What was Germany like for regular citizens in the months and years after World War II? In the enthralling The Women in the Castle, Jessica Shattuck paints a portrait of a postwar country wracked with guilt and confusion, trying to regroup and rebuild even as Allied forces require Germans to watch footage of the liberation of Buchenwald and paper villages with photos of concentration camp victims. In this uncertain world, where many Germans still believe these actions to be propaganda and don’t yet understand the full horror of what has transpired, three women come together through unlikely connections.

Marianne von Lingenfels is an aristocrat whose husband died due to his involvement in an assassination attempt on Adolf Hitler’s life. Before he dies, Marianne pledges to take care of the wives and children of other resisters. Making good on that promise, Marianne retrieves Benita, who is being abused by Russian soldiers in Berlin, and locates Benita’s son, who’s being held in a Nazi children’s home.

The group makes its way to the von Lingenfels’ castle, where Marianne’s children also live. Then quiet Ania and her two shell-shocked boys arrive, ostensibly fleeing the Red Army. But there’s more to her story, and Benita’s, and it will take years for Marianne to fully understand the pasts of the women she’s been charged with protecting.

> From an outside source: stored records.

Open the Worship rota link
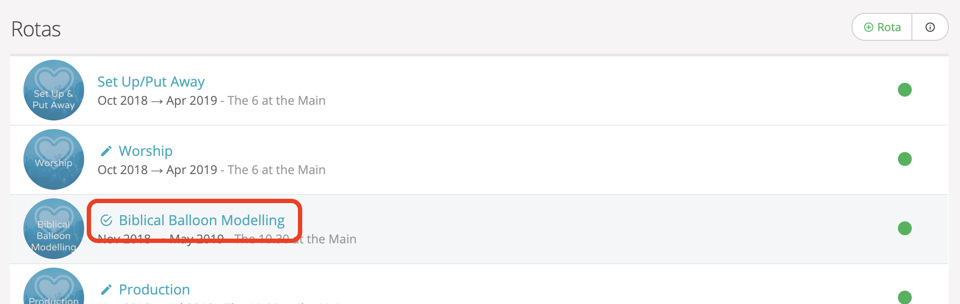Screen dimensions: 960x304 [145, 151]
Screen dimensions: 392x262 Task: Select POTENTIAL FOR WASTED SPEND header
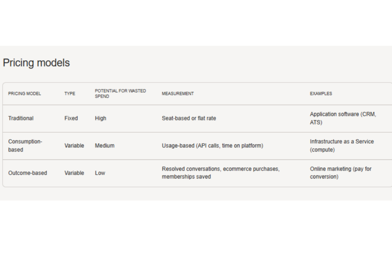120,94
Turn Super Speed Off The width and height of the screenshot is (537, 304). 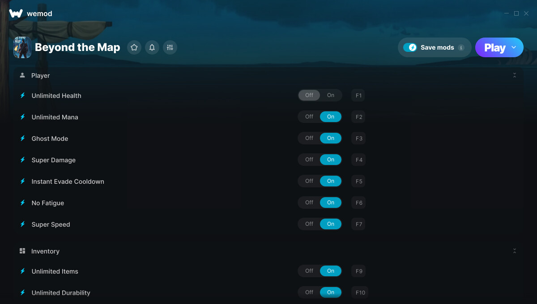pos(309,224)

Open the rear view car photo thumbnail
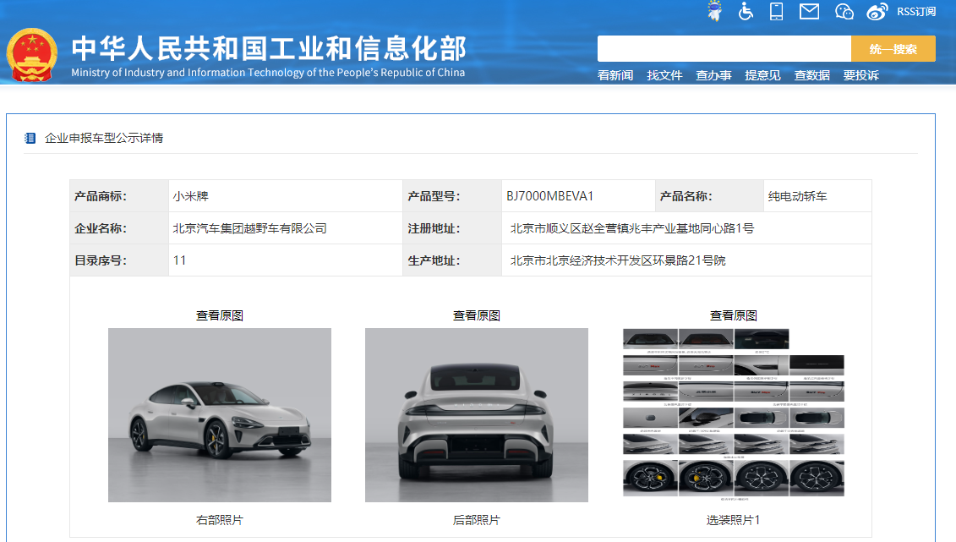coord(477,415)
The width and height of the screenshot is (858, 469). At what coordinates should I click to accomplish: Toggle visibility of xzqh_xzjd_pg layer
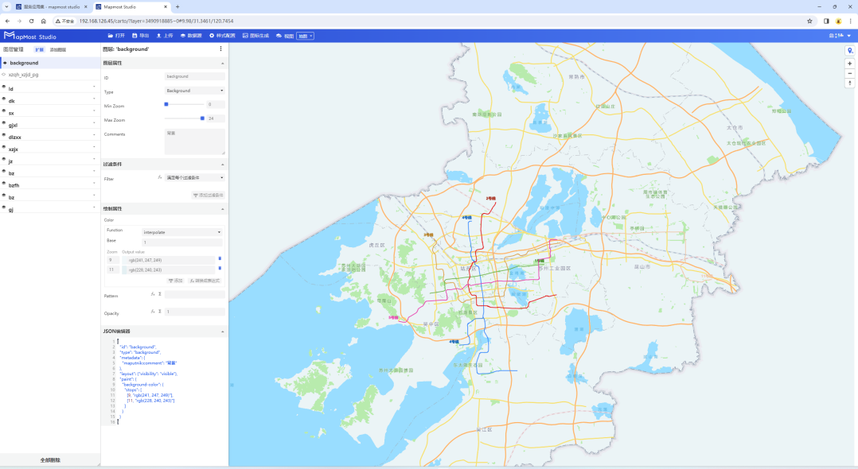[x=4, y=75]
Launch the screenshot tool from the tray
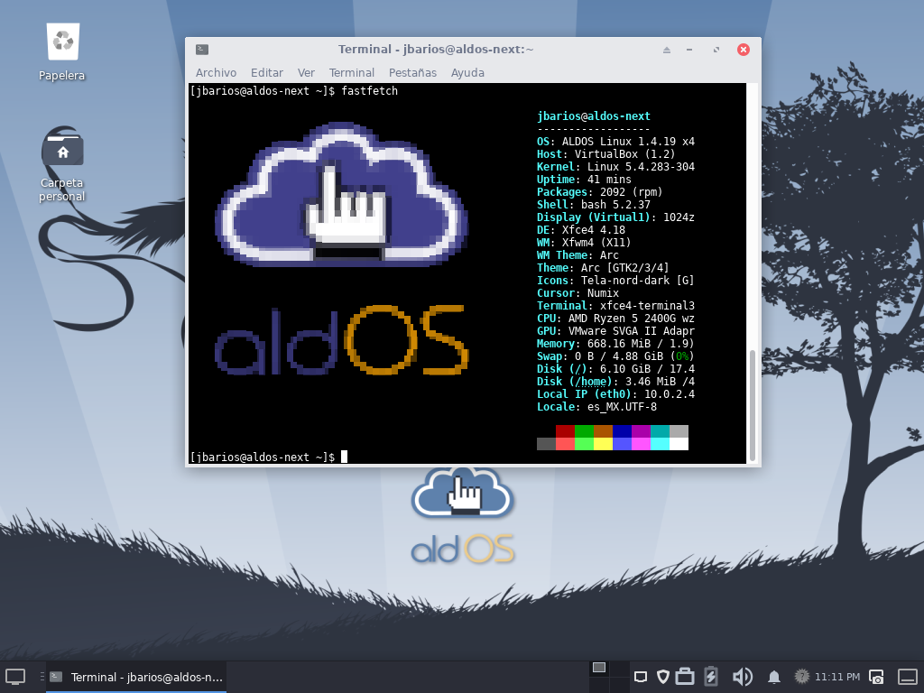Viewport: 924px width, 693px height. click(x=875, y=677)
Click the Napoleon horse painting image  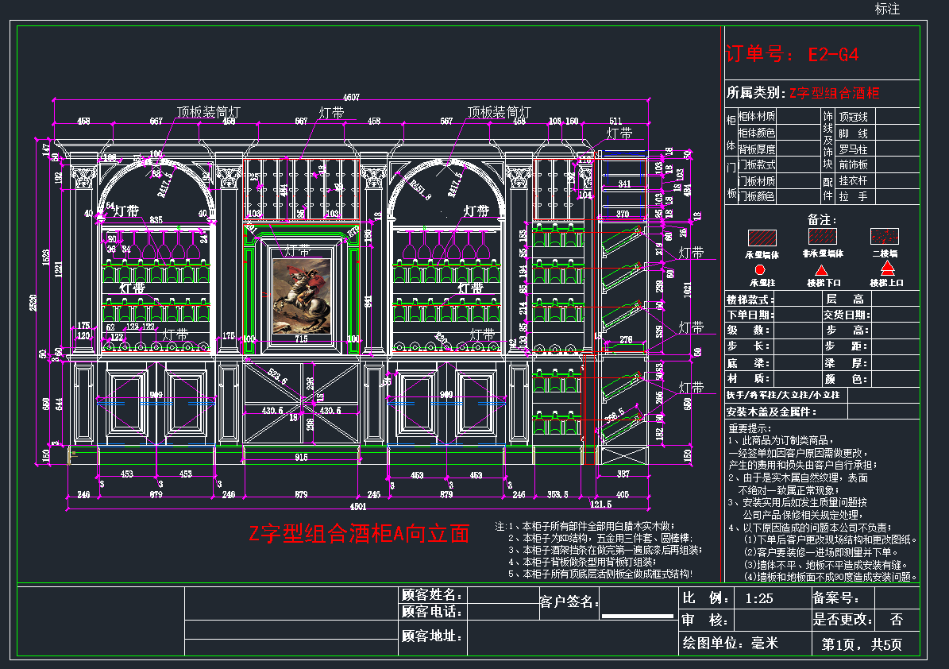point(302,296)
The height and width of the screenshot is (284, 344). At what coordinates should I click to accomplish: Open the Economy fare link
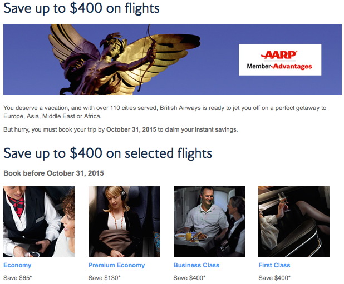point(17,265)
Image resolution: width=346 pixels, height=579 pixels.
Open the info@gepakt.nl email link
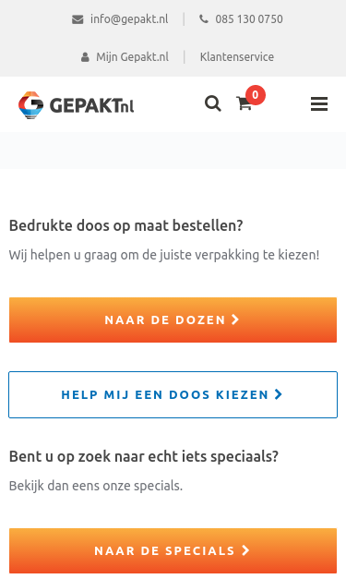point(129,19)
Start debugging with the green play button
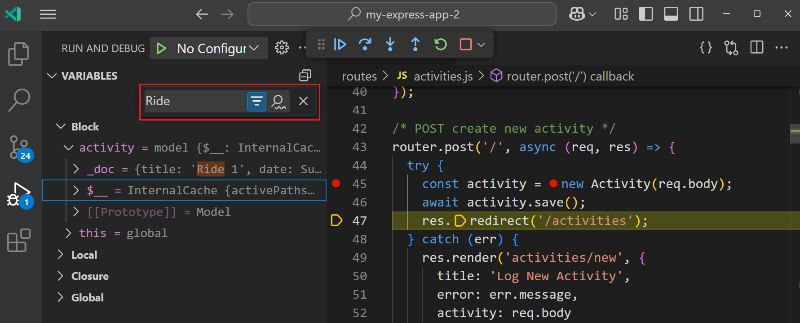The width and height of the screenshot is (800, 323). click(x=161, y=48)
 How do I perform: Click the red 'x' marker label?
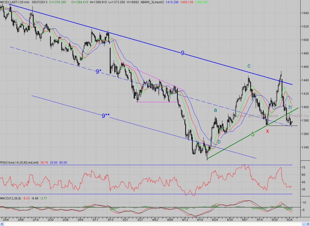coord(268,131)
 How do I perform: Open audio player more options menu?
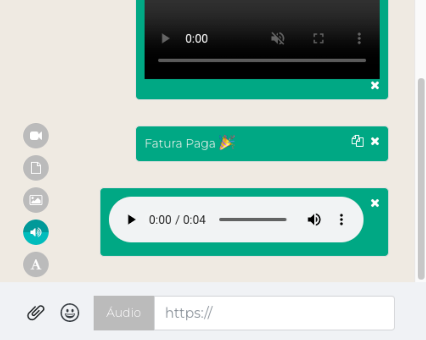tap(341, 220)
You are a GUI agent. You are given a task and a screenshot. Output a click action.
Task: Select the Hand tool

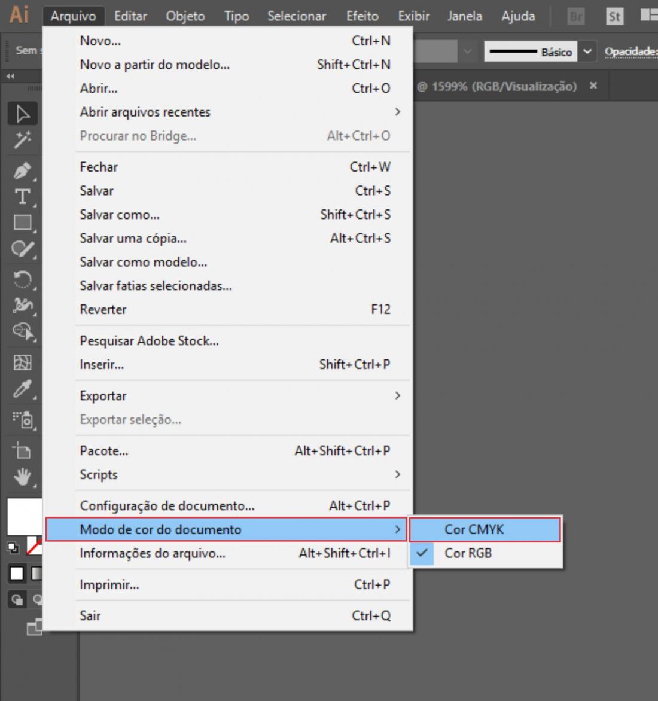click(23, 477)
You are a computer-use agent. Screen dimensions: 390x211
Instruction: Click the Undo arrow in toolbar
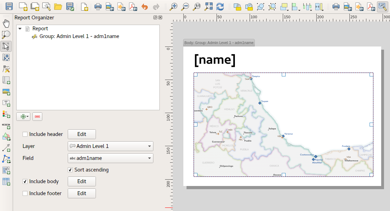coord(145,6)
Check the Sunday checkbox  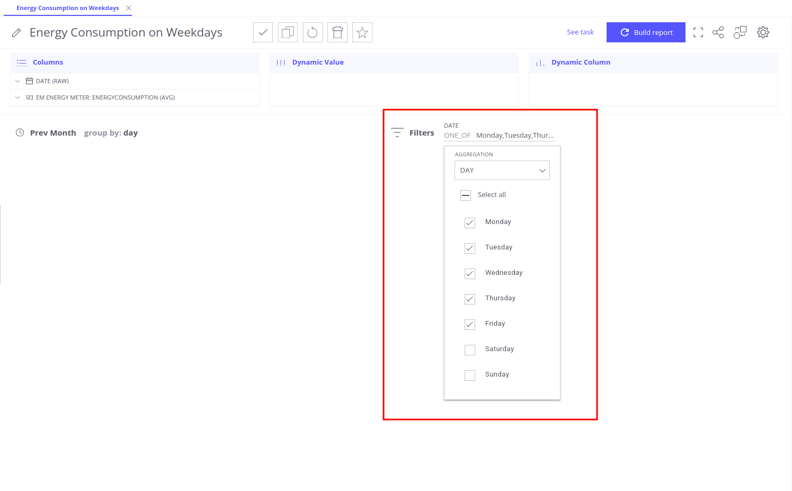[x=470, y=375]
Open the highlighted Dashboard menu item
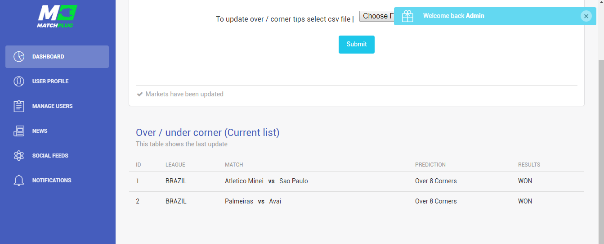 [57, 57]
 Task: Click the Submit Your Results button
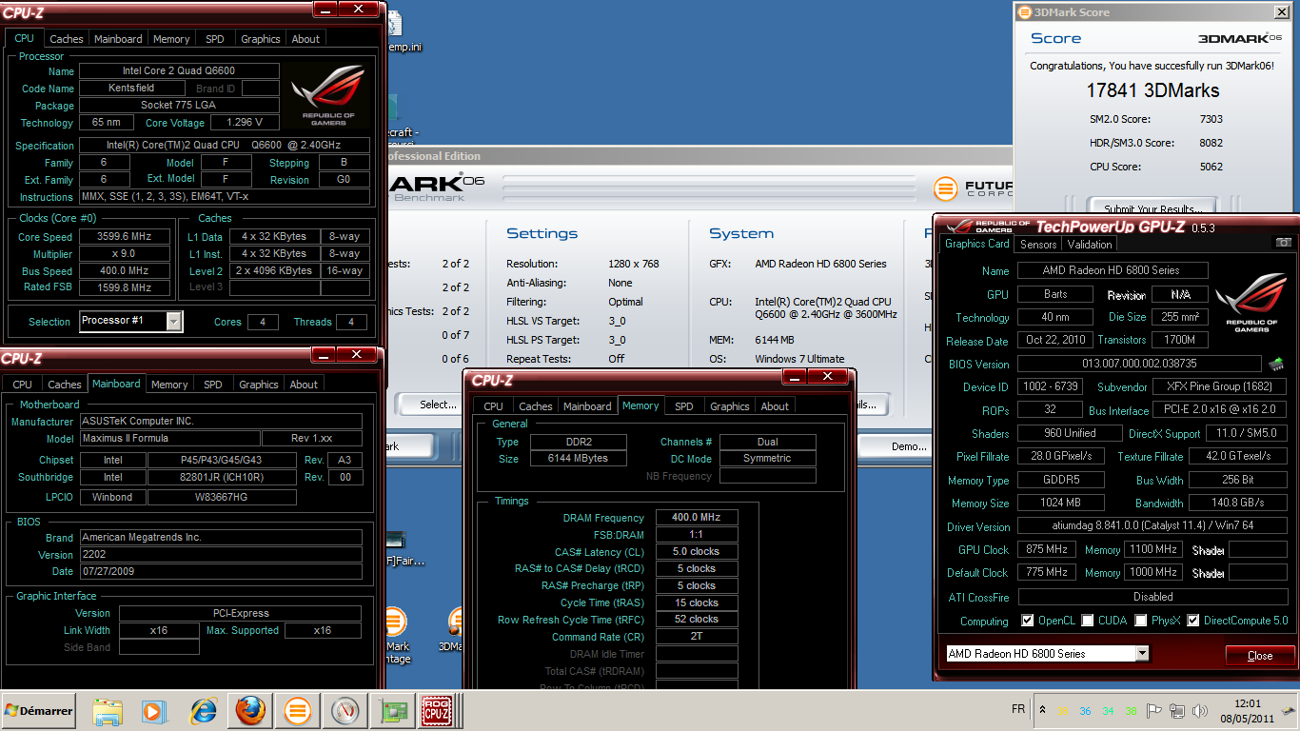[1152, 208]
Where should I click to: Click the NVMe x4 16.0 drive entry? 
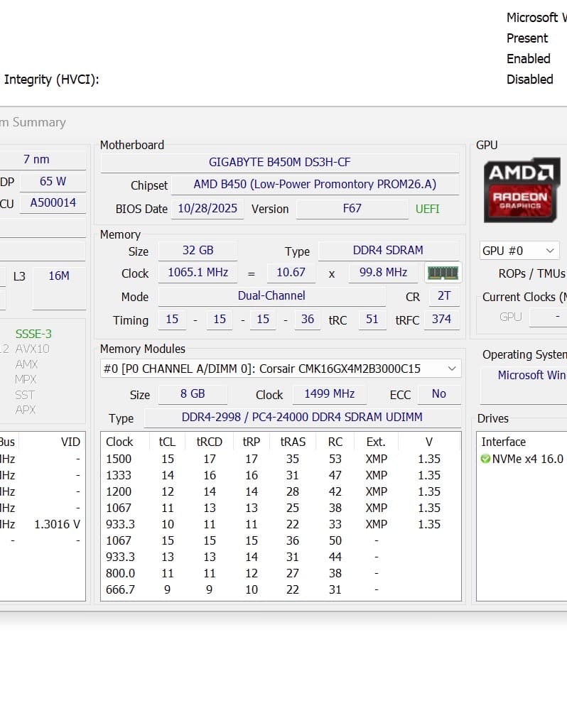(523, 459)
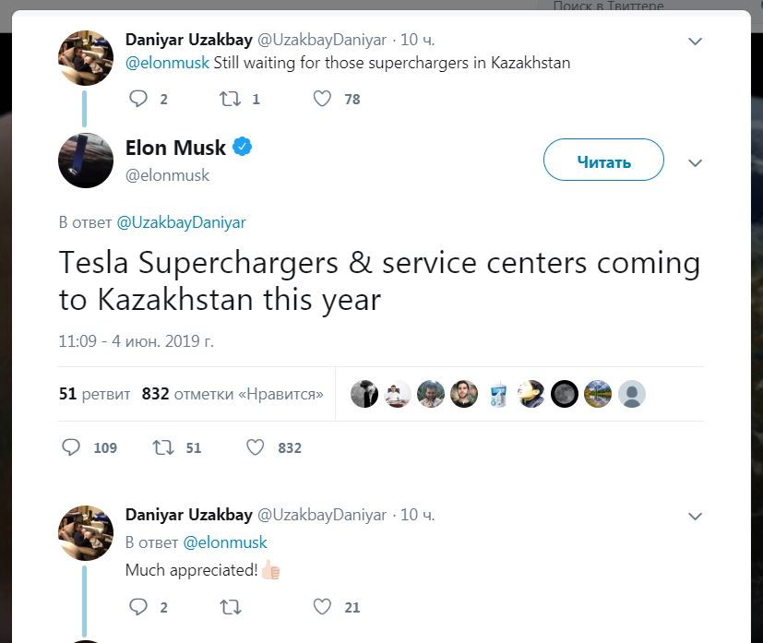Screen dimensions: 763x643
Task: Open chevron menu on "Much appreciated!" tweet
Action: coord(696,517)
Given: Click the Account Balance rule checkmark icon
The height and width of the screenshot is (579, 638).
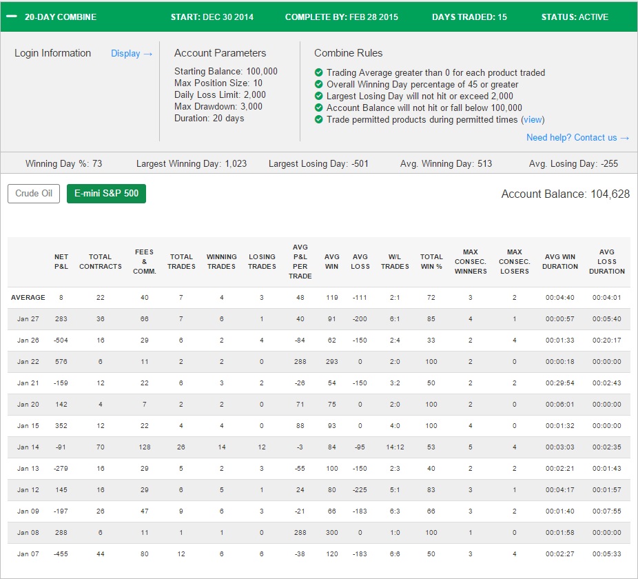Looking at the screenshot, I should coord(318,108).
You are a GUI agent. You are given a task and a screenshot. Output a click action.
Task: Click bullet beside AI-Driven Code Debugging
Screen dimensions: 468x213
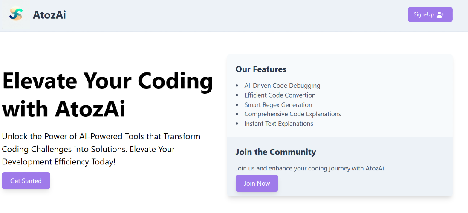237,86
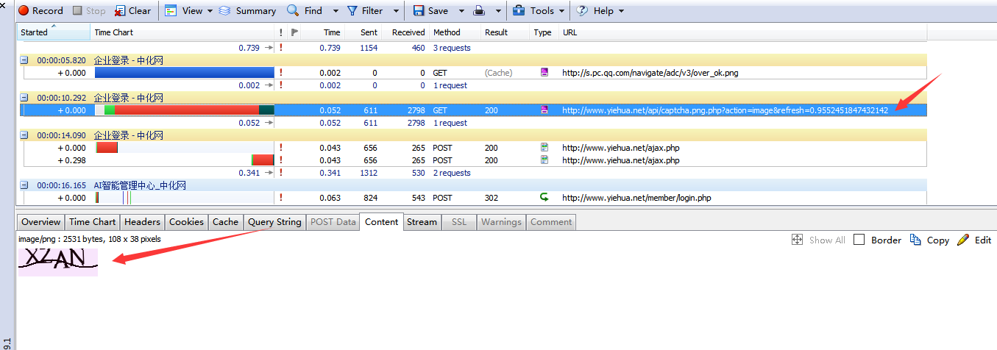Click the printer icon in toolbar
This screenshot has height=350, width=997.
click(479, 11)
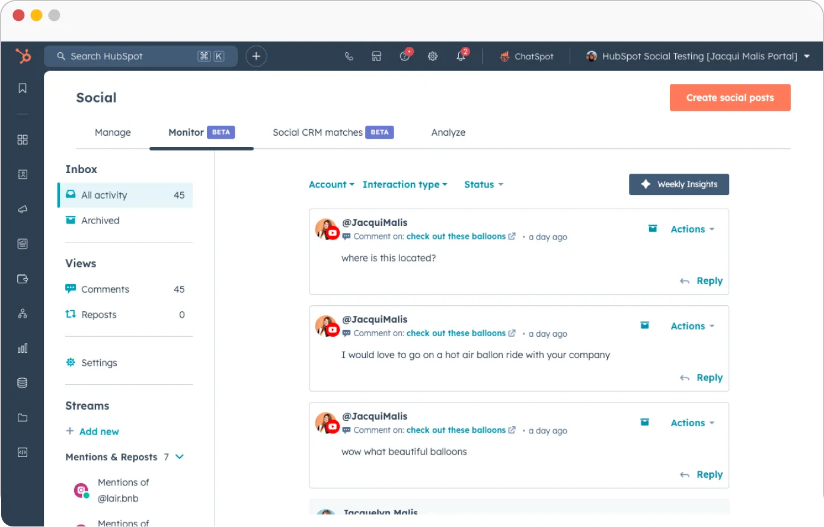Open the CRM contacts sidebar icon

click(x=22, y=174)
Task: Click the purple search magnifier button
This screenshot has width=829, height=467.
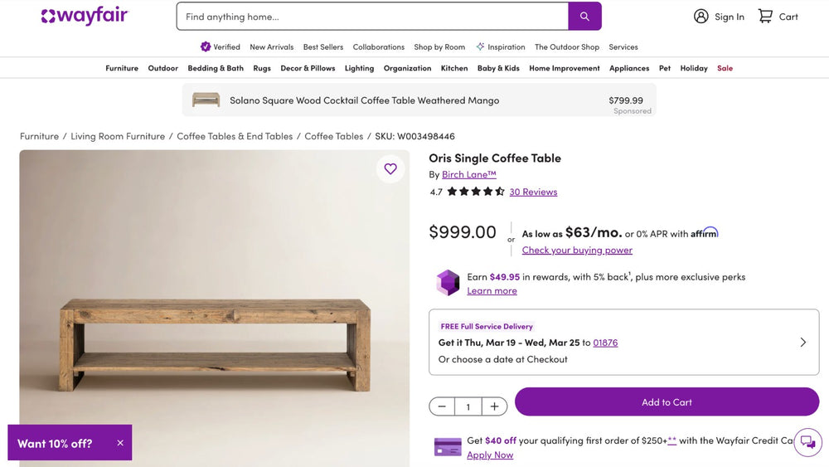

Shattuck, whose novel The Hazards of Good Breeding was a finalist for the PEN/Winship Award, sheds new light on World War II’s aftermath and the families left behind, and raises poignant questions about blind loyalty: “Could you see a person’s soul in their face? Marianne and Albrecht had often argued about this. Yes, she had insisted. Didn’t you know from the moment you saw Hitler’s photograph that he was bad? Albrecht wasn’t sure. If it was so obvious, he pointed out, how did he fool the rest of Germany?

The Women in the Castle is haunting, a beautifully written and painfully vivid glimpse into one of the most horrific times in world history.

 

This article was originally published in the April 2017 issue of BookPage. Download the entire issue for the Kindle or Nook.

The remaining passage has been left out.